Download and Load DataSets

In [None]:
import kagglehub
import pandas as pd
import os

# Download dataset
path = kagglehub.dataset_download("sonawanelalitsunil/warehouse-and-retail-sales")
print("Dataset downloaded to:", path)

# Check available files
for root, dirs, files in os.walk(path):
    for file in files:
        print(file)

# Load main CSV (replace 'sales.csv' with actual filename)
data = pd.read_csv(os.path.join(path, "sales.csv"))
print(data.head())


Exporatoly Data Analysis

In [None]:
import matplotlib.pyplot as plt
import seaborn as sns

# Check basic info
print(data.info())
print(data.describe())

# Plot sales trend over time
sns.lineplot(x='Date', y='Sales', data=data)
plt.title("Sales Trend Over Time")
plt.show()

# Check correlations
sns.heatmap(data.corr(), annot=True, cmap='coolwarm')
plt.show()


Data Preprocessing

In [None]:
# Handle missing values
data = data.fillna(0)

# Convert date column
data['Date'] = pd.to_datetime(data['Date'])

# Feature engineering: month, day, weekday
data['Month'] = data['Date'].dt.month
data['Day'] = data['Date'].dt.day
data['Weekday'] = data['Date'].dt.weekday

# Encode categorical variables
data = pd.get_dummies(data, columns=['Product_Category', 'Store_Location'])

# Create lag feature (previous day sales)
data['Sales_lag_1'] = data['Sales'].shift(1)
data = data.dropna()


Train/Test split

In [None]:
train = data[data['Date'] < '2023-01-01']
test = data[data['Date'] >= '2023-01-01']

X_train = train.drop(['Sales','Date'], axis=1)
y_train = train['Sales']
X_test = test.drop(['Sales','Date'], axis=1)
y_test = test['Sales']


Build ML models

In [None]:
#Linear Regression
from sklearn.linear_model import LinearRegression
from sklearn.metrics import mean_squared_error, r2_score

lr = LinearRegression()
lr.fit(X_train, y_train)
y_pred_lr = lr.predict(X_test)

print("Linear Regression R²:", r2_score(y_test, y_pred_lr))

> [Data listing]
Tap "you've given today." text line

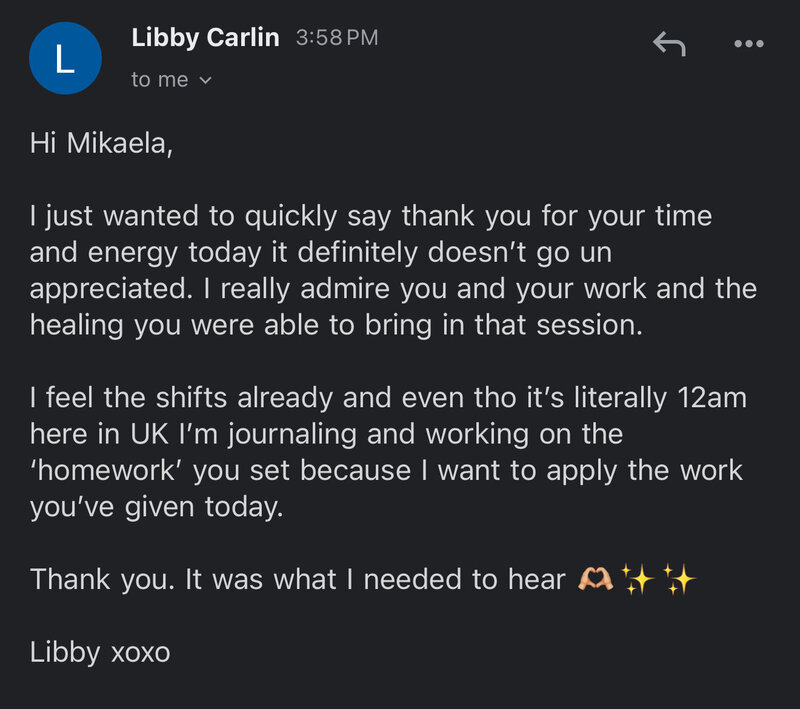tap(157, 507)
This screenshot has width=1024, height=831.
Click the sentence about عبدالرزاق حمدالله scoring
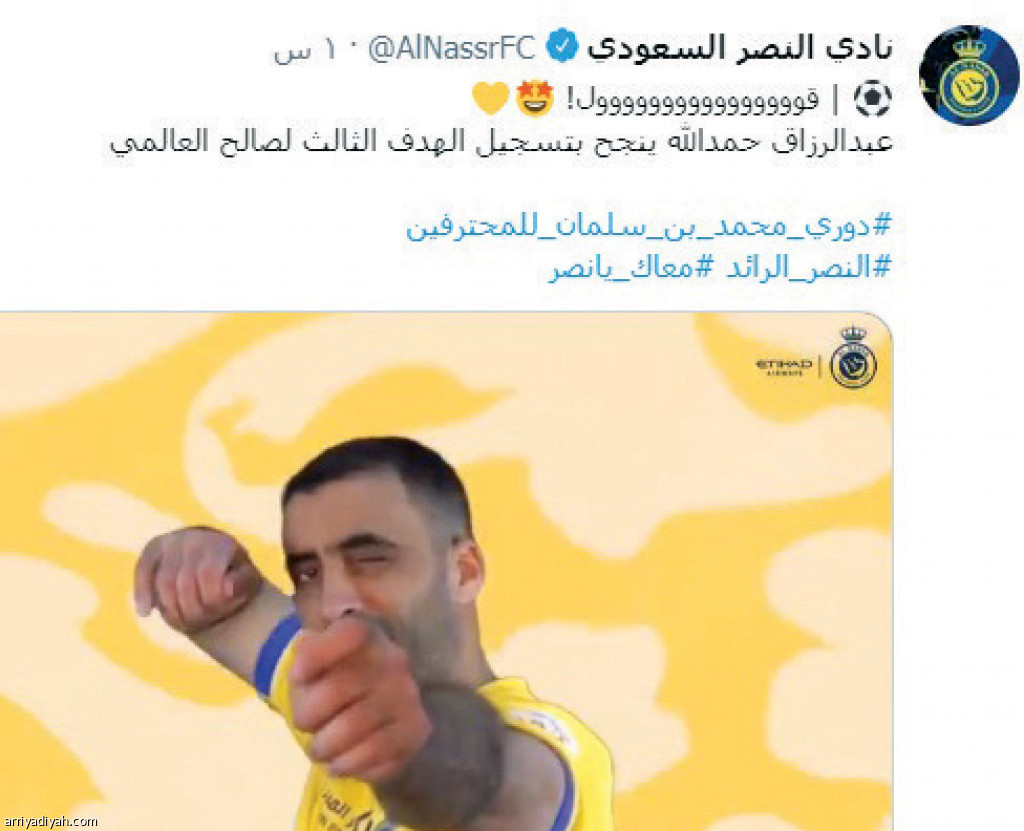(x=501, y=141)
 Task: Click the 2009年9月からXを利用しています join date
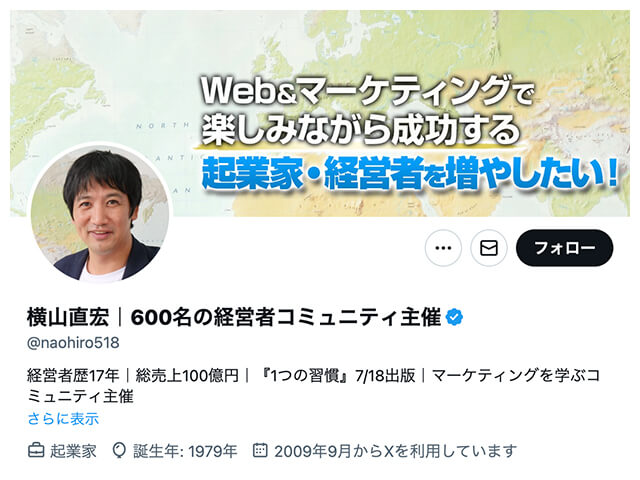[395, 451]
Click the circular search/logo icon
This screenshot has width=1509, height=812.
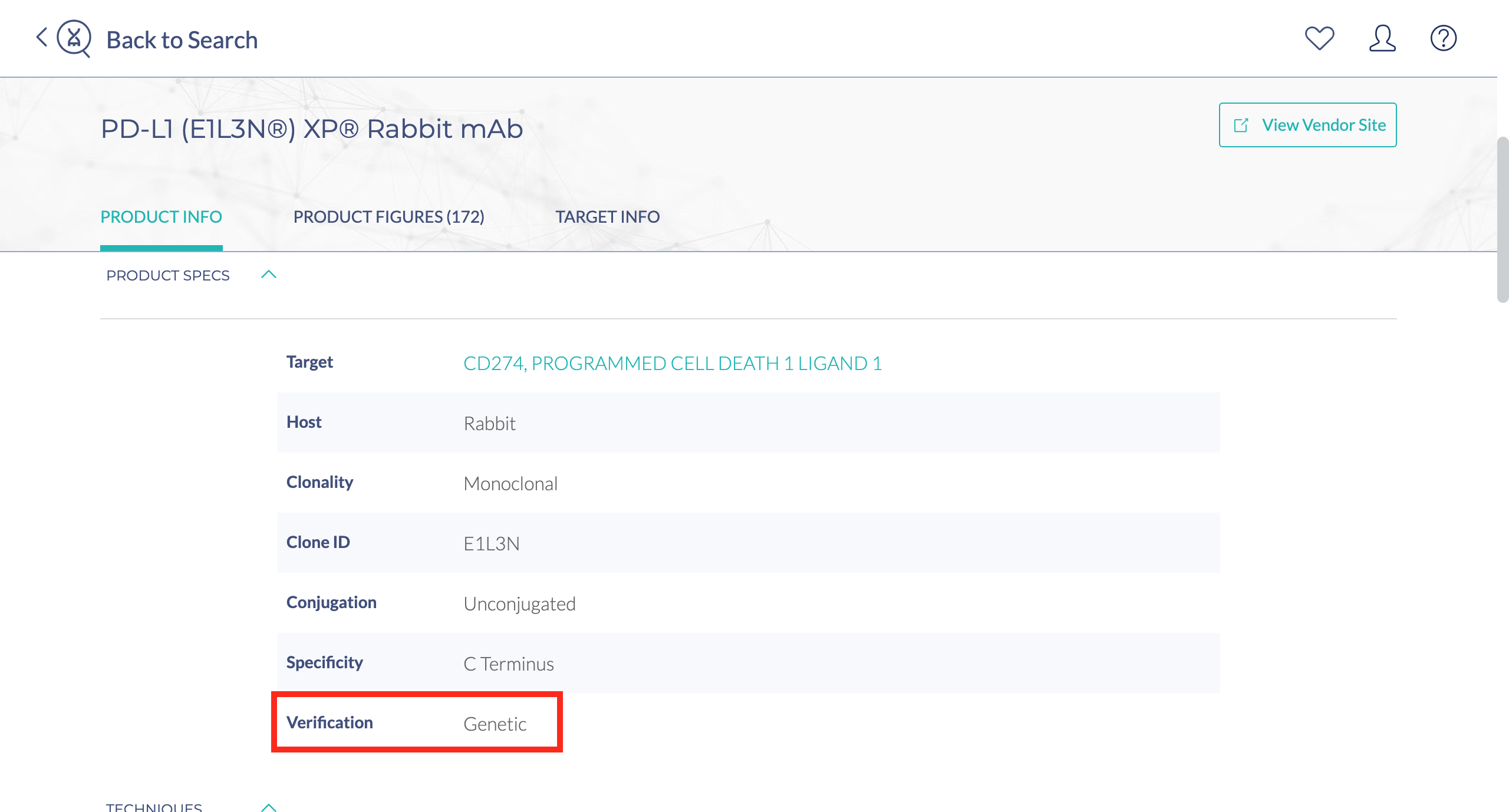tap(75, 38)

> [What you will do]
1. Summarize the notebook in two sentences.
2. In the notebook, what date divides the training data from the test data?
3. Duplicate the portion of the notebook starting with "y_test = test['Sales']" and going on through "lr = LinearRegression()".
The records are separate material and have no connection to the notebook.

> [Task-by-task solutions]
1. The notebook downloads a warehouse and retail sales dataset with kagglehub, loads a CSV file with pandas, and explores it through summary statistics, a sales trend line plot and a correlation heatmap. It then fills missing values with zero, derives month, day, weekday and previous-day sales features, encodes the product category and store location columns, splits the data at 2023-01-01 into training and test sets, and fits a linear regression model whose R² score it prints.

2. 2023-01-01: earlier rows form the training set, and rows on or after that date form the test set.

3.
y_test = test['Sales']


Build ML models

In [None]:
#Linear Regression
from sklearn.linear_model import LinearRegression
from sklearn.metrics import mean_squared_error, r2_score

lr = LinearRegression()